Under An Arizona Sun

Air Date: Week of

Juniper has taken over where piñon once stood. Drought, bark beetles and a warming climate have killed thousands of piñons in Northern Arizona. (Photo: Sadie Babits)

Sadie Babits reports from Northern Arizona on the changes that global warming is bringing to the region. Researchers are examining the past and the present to get an idea of what the future holds for a warmer, and probably drier, Arizona.



Transcript

CURWOOD: Scientists at the National Center for Atmospheric Research tell us that the western part of the United States is feeling the effects of climate change more than the East right now. And certainly one part of the West where changes are becoming more tangible is the state of Arizona. As Sadie Babits reports researchers are looking at the region’s archeological past to help understand the new present and the likely future.

BABITS: Ken Cole’s eyes twinkle when he talks about ancient trash heaps. He’s a research ecologist and he studies “middens” – centuries old stashes left behind by… desert pack rats. Cole holds one in his hand that’s more than two thousand years old.

COLE: This fossil here is from Whitmore Wash. This is a place 100 km up river from Lake Mead and this is one of the ways that we’re studying how plants react to climate change.

BABITS: This midden is a treasure trove of desert ecology, a nest of seeds, twigs, leaves even feces all glued together by viscous thousand year old rat urine.
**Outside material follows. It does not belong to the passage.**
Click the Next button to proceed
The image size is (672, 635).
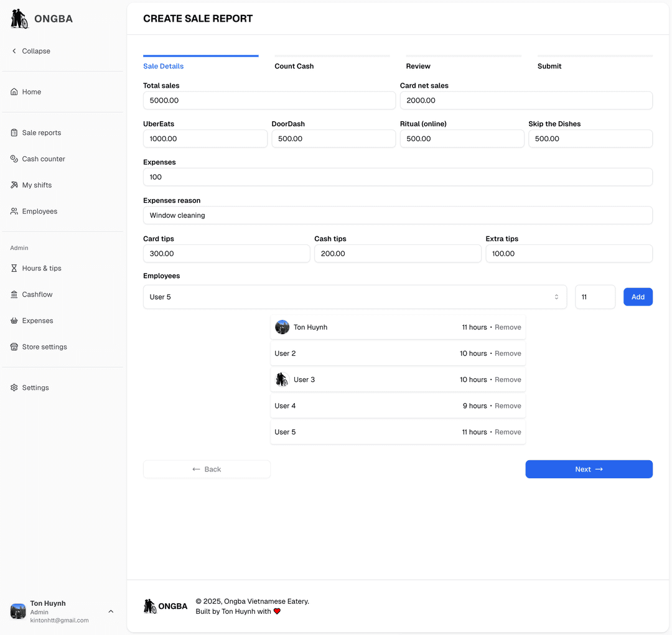[588, 469]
COLE: If this is under a ledge that doesn’t get any rainfall falling on it, then it’s just gonna stay there forever – and the plant bits are not gonna decompose because while they’re incased in this rat urine. They’re essentially mummified.
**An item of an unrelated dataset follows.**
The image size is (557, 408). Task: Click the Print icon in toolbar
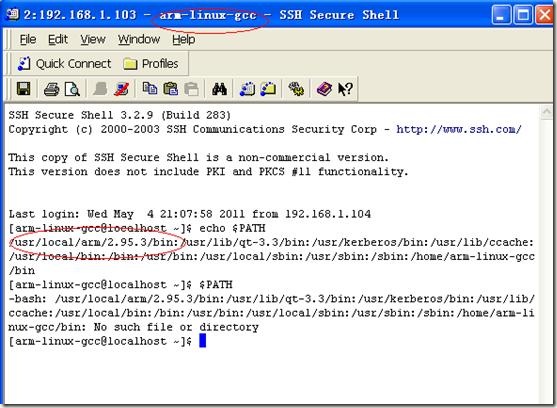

BABITS: Cole carbon dates his samples here at the USGS Southwest Biological Science Center in Flagstaff. Some of the middens date back to the end of the last glacial period. Scientists know that at that time, plants and animals were on the move.

COLE: If you get the climate warming suddenly like it did 11,600 years ago, plants will adjust very rapidly when moving up hill, say to a mountain top, but more slowly when moving northward a long distance.
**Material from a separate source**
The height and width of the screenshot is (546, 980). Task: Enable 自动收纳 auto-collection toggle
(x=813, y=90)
BABITS: During that last warming period, the junipers, the scrubby plant down in the Grand Canyon, died off. Young juniper plants migrated up to the rim of the canyon in search of the cooler temperatures they favor. Researchers observe something similar happening today in Northern Arizona.


Juniper has taken over where piñon once stood. Drought, bark beetles and a warming climate have killed thousands of piñons in Northern Arizona.
(Photo: Sadie Babits)

[DRIVING SOUNDS]

Biologist Neil Cobb drives his Toyota truck up a snow covered mountain road. Cobb loves this land, this living laboratory. He leads the Merriam-Powell Center for Environmental Research in Flagstaff. As part of his work, he’s been cataloguing dead pinion pines up here. It’s earned him the nickname Dr. Death.

COBB: I came here in 1985, um you’d be very hard pressed to find a dead piñon or juniper anywhere. And then 2002 hit and we just had spectacular mortality with piñon.

BABITS: In 2002, Arizona was six years into a severe drought that continues today. Then Bark beetles multiplied in the drought-stressed trees, finishing the piñons off.

[CAR DOOR SLAM]

COBB: Hi dorks.

[WALKING IN SNOW]

BABITS: Today what was a closed woodland has turned to open scrubby juniper.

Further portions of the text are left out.